> _ABOUT THIS EXERCISE_
Work through the entries below and show every line in which "Riis" is found.

THE INPUT section start

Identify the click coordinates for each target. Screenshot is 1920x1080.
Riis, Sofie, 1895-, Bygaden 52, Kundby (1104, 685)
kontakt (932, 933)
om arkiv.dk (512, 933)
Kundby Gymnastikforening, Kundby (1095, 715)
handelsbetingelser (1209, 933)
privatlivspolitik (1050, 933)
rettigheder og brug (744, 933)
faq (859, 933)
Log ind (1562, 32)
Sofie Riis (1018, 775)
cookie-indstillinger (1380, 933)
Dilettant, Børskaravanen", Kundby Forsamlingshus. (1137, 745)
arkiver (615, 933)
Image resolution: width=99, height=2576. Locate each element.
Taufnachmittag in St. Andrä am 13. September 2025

THE INPUT section end
THE INPUT section start

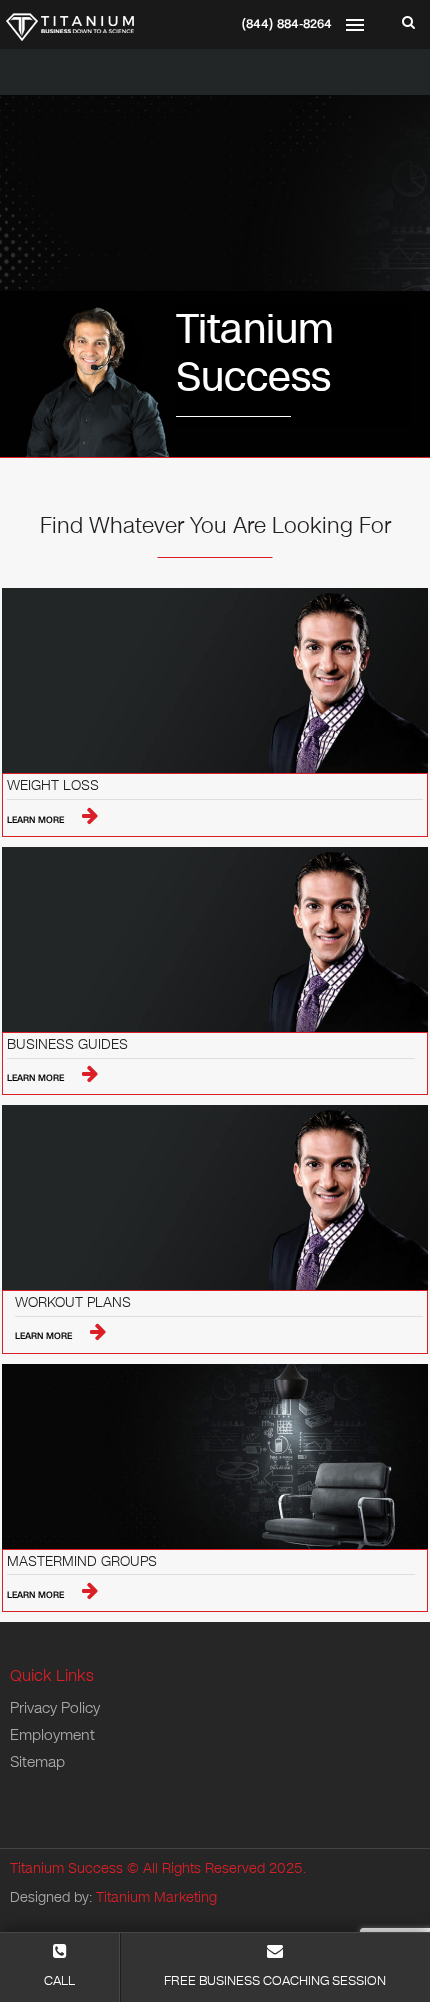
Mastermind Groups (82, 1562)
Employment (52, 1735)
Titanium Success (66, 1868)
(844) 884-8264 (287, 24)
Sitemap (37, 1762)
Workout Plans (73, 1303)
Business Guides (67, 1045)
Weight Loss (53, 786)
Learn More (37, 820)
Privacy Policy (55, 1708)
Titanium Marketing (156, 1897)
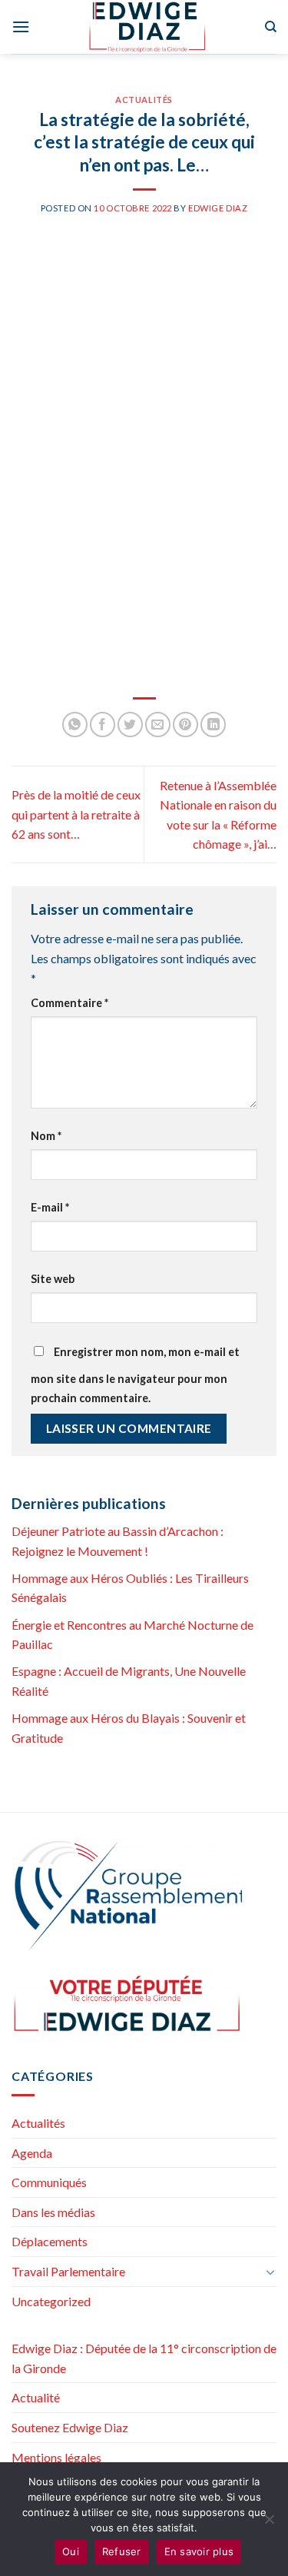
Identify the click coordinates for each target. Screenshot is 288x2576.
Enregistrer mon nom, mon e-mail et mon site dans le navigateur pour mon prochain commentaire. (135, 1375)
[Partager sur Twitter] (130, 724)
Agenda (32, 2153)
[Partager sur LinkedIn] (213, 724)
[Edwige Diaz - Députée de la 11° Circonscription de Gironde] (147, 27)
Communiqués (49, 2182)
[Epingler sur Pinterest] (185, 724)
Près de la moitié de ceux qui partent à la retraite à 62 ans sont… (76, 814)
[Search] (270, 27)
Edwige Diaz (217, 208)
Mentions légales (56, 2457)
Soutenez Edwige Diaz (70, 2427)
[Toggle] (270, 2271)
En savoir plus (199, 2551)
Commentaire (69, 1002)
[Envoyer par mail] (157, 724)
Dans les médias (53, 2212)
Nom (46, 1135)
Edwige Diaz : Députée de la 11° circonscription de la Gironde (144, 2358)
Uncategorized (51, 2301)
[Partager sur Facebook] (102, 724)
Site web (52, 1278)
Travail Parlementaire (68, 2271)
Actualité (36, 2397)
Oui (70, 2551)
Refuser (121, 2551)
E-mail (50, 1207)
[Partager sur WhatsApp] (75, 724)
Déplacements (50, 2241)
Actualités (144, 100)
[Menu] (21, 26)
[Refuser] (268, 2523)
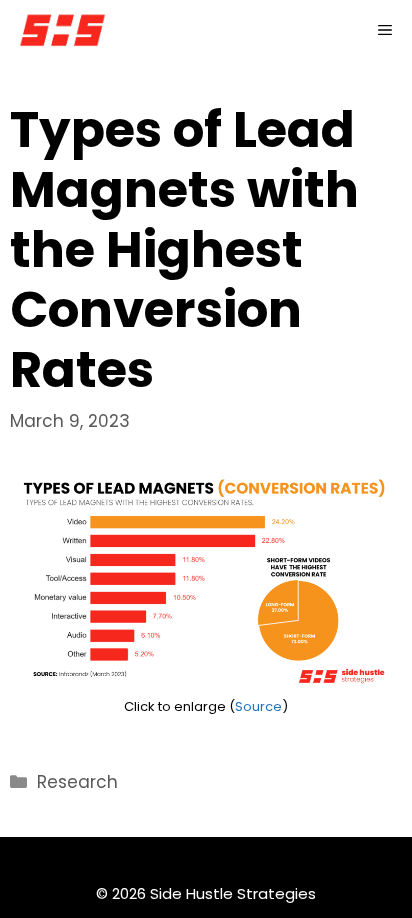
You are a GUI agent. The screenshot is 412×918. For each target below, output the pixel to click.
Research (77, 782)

THE INPUT section end

> _COMPLETED TASK_
Riis, Sofie, 1895-, Bygaden 52, Kundby (1104, 685)
Sofie Riis (1018, 775)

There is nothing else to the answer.